DATA SHOWN section start
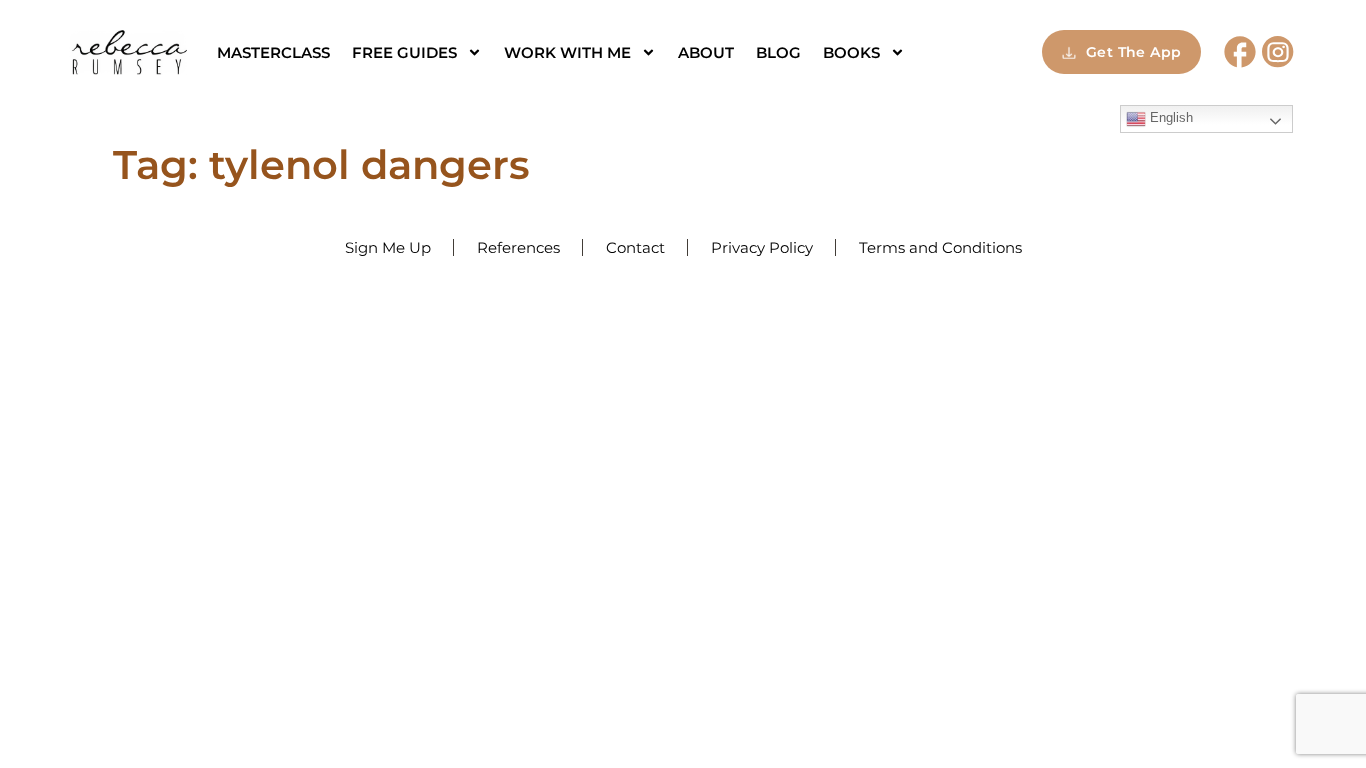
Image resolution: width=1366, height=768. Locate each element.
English (1169, 117)
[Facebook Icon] (1240, 52)
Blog (778, 52)
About (706, 52)
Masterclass (273, 52)
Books (851, 52)
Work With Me (567, 52)
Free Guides (404, 52)
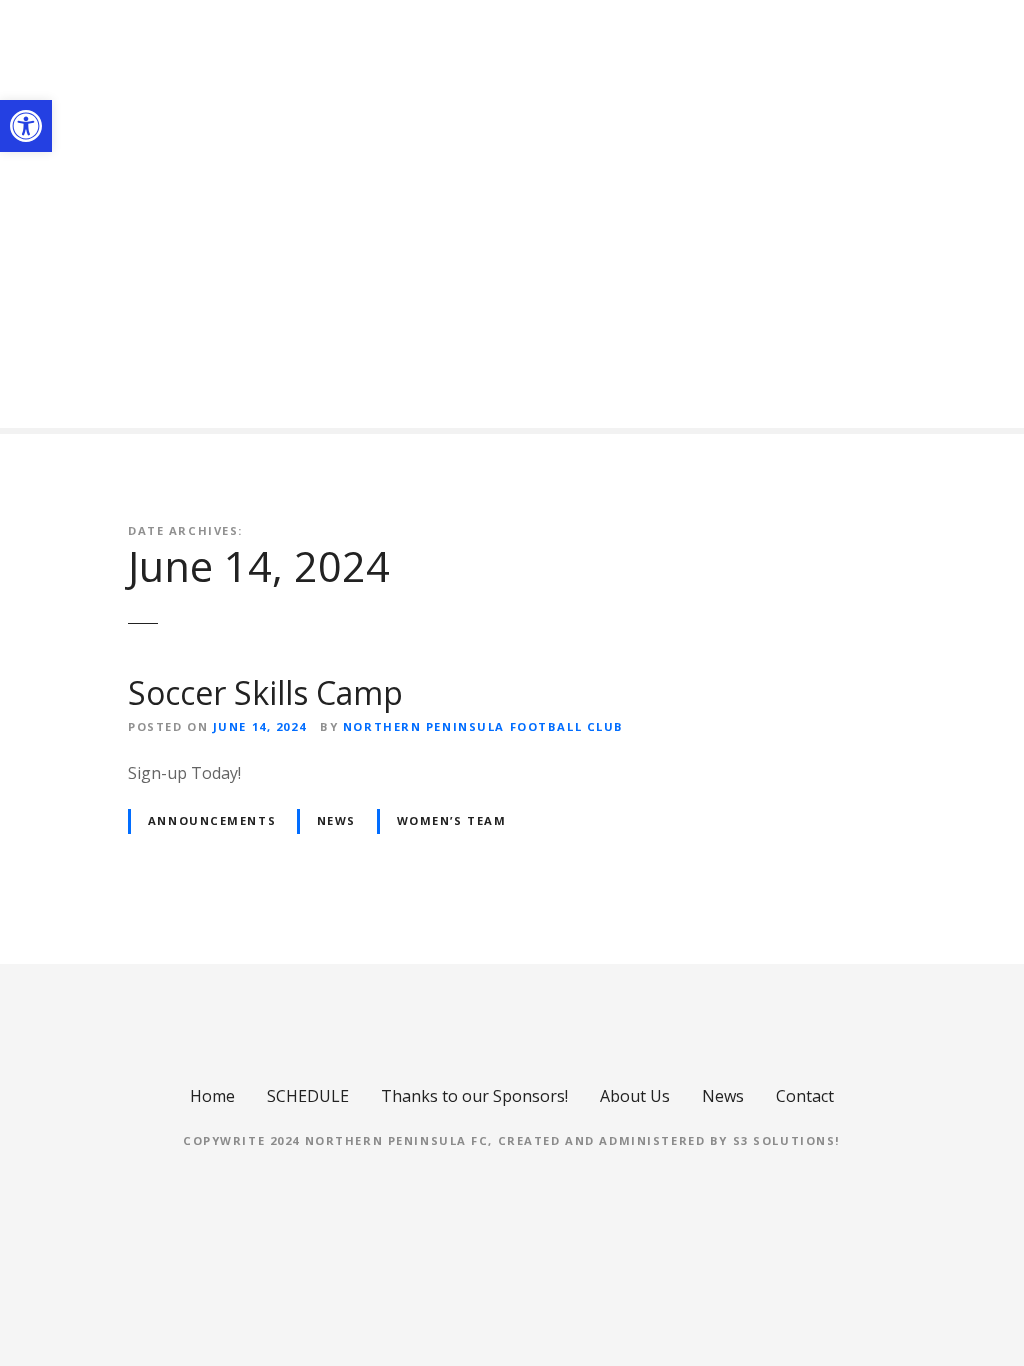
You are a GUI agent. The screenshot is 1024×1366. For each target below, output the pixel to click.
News (336, 820)
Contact (805, 1096)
DATA SHOWN section end
- [TASK REQUIREMENTS]: Starting with the line that contains "[Facebook Icon] (1240, 52)", print every line through the end of the data exactly as written; omit all pictures and add nothing else.

- [TASK RESPONSE]:
[Facebook Icon] (1240, 52)
Blog (778, 52)
About (706, 52)
Masterclass (273, 52)
Books (851, 52)
Work With Me (567, 52)
Free Guides (404, 52)
You are a GUI agent. The screenshot is 1024×1366. For each target below, output the pixel to click.
News (336, 820)
Contact (805, 1096)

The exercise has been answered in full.